=== Dataset extract ===
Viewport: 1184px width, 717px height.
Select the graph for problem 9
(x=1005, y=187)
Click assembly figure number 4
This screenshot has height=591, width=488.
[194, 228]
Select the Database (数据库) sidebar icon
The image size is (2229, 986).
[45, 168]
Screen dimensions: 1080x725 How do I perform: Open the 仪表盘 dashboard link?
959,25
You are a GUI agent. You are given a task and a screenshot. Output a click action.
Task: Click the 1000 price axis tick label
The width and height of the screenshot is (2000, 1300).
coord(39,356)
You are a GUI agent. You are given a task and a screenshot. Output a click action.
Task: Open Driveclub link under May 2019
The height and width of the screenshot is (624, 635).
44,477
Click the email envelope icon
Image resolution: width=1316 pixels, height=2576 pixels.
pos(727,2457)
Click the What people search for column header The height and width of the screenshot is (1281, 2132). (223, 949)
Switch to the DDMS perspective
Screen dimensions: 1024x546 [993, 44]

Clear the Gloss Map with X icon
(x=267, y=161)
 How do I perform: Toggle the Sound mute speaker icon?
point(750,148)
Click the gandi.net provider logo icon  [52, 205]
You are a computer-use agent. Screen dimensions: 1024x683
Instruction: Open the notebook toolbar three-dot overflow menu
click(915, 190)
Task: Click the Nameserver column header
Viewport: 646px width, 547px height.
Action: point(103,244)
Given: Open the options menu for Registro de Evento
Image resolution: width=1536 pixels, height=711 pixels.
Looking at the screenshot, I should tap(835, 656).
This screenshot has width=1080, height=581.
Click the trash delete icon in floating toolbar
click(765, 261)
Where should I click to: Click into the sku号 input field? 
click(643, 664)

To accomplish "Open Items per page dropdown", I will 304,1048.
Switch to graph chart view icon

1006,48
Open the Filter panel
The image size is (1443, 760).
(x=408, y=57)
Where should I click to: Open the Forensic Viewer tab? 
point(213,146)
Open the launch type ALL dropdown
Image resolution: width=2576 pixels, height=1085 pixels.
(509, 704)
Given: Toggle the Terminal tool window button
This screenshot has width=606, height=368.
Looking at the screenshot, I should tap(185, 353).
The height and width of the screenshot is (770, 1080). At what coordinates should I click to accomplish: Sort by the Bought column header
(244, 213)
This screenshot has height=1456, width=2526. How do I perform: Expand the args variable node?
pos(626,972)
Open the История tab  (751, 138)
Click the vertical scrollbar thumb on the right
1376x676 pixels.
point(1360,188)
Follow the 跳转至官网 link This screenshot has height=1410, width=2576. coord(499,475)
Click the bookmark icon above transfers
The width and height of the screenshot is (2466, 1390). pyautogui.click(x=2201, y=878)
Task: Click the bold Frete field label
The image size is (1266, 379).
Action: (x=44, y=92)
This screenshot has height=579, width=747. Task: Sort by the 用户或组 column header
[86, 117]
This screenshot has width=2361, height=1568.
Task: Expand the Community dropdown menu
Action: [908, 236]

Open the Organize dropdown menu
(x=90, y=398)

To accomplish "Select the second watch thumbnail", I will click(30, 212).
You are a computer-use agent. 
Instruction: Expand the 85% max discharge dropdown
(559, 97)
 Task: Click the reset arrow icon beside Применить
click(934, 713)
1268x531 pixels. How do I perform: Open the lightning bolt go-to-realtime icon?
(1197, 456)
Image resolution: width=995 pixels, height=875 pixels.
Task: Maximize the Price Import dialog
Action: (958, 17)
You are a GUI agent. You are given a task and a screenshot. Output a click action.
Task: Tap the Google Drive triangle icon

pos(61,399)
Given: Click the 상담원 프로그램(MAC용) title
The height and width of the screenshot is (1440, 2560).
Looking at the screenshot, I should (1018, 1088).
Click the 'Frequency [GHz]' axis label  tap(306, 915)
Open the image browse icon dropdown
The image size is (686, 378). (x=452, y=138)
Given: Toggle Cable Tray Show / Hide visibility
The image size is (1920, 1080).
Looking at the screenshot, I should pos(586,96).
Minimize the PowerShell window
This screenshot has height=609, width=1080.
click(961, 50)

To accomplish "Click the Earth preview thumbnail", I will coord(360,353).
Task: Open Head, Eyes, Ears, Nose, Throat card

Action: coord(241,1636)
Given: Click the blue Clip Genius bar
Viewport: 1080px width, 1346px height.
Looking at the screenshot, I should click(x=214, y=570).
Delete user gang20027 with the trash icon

=== Requirement ===
From the material above, copy out every line verbatim, starting at the line that contains "You are a computer-use agent. Screen" and ending at the line that contains "The width and height of the screenshot is (2466, 1390).".

=== Task solution ===
You are a computer-use agent. Screen dimensions: 1024x683
Instruction: Open the notebook toolbar three-dot overflow menu
click(915, 190)
Task: Click the Nameserver column header
Viewport: 646px width, 547px height.
Action: point(103,244)
Given: Open the options menu for Registro de Evento
Image resolution: width=1536 pixels, height=711 pixels.
Looking at the screenshot, I should tap(835, 656).
This screenshot has width=1080, height=581.
Click the trash delete icon in floating toolbar
click(765, 261)
Where should I click to: Click into the sku号 input field? 
click(643, 664)

To accomplish "Open Items per page dropdown", I will 304,1048.
Switch to graph chart view icon

1006,48
Open the Filter panel
The image size is (1443, 760).
(x=408, y=57)
Where should I click to: Open the Forensic Viewer tab? 
point(213,146)
Open the launch type ALL dropdown
Image resolution: width=2576 pixels, height=1085 pixels.
(509, 704)
Given: Toggle the Terminal tool window button
This screenshot has width=606, height=368.
Looking at the screenshot, I should tap(185, 353).
The height and width of the screenshot is (770, 1080). At what coordinates should I click to accomplish: Sort by the Bought column header
(244, 213)
This screenshot has height=1456, width=2526. How do I perform: Expand the args variable node?
pos(626,972)
Open the История tab  (751, 138)
Click the vertical scrollbar thumb on the right
1376x676 pixels.
point(1360,188)
Follow the 跳转至官网 link This screenshot has height=1410, width=2576. coord(499,475)
Click the bookmark icon above transfers
The width and height of the screenshot is (2466, 1390). pyautogui.click(x=2201, y=878)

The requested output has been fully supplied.